Task brief:
Reproduce exactly the lines below, starting with the line that contains "[Change image to image 1] (93, 878)" and ending with the last line of the records, both included, and nothing else.

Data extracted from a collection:
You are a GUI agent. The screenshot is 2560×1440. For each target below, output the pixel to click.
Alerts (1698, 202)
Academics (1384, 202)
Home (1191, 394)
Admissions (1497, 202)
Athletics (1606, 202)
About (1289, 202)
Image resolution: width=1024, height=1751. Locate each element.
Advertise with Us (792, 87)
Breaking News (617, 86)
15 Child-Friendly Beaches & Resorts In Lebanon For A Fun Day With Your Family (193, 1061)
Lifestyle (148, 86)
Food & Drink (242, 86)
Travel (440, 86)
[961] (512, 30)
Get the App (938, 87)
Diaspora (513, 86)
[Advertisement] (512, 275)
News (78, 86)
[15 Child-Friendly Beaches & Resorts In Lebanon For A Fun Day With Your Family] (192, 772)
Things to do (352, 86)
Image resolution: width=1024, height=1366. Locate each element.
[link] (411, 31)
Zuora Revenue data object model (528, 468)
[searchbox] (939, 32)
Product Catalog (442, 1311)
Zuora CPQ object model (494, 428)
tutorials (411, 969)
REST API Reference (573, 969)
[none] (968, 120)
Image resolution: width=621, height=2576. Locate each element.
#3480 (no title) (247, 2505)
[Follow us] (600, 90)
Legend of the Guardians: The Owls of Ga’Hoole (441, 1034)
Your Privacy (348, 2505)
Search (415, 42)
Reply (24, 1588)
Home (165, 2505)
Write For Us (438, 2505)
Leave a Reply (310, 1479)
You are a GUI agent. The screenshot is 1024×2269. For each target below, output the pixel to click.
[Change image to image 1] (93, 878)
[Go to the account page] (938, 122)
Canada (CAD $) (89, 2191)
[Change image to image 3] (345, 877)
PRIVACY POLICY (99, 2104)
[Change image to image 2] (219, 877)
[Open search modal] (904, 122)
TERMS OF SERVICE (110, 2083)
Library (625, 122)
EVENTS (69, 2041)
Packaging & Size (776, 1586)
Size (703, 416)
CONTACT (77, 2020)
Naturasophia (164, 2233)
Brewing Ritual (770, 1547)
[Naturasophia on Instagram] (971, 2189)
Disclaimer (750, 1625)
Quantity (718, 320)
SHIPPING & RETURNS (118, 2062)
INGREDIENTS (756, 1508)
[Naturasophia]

Response:
[Change image to image 1] (93, 878)
[Go to the account page] (938, 122)
Canada (CAD $) (89, 2191)
[Change image to image 3] (345, 877)
PRIVACY POLICY (99, 2104)
[Change image to image 2] (219, 877)
[Open search modal] (904, 122)
TERMS OF SERVICE (110, 2083)
Library (625, 122)
EVENTS (69, 2041)
Packaging & Size (776, 1586)
Size (703, 416)
CONTACT (77, 2020)
Naturasophia (164, 2233)
Brewing Ritual (770, 1547)
[Naturasophia on Instagram] (971, 2189)
Disclaimer (750, 1625)
Quantity (718, 320)
SHIPPING & RETURNS (118, 2062)
INGREDIENTS (756, 1508)
[Naturasophia]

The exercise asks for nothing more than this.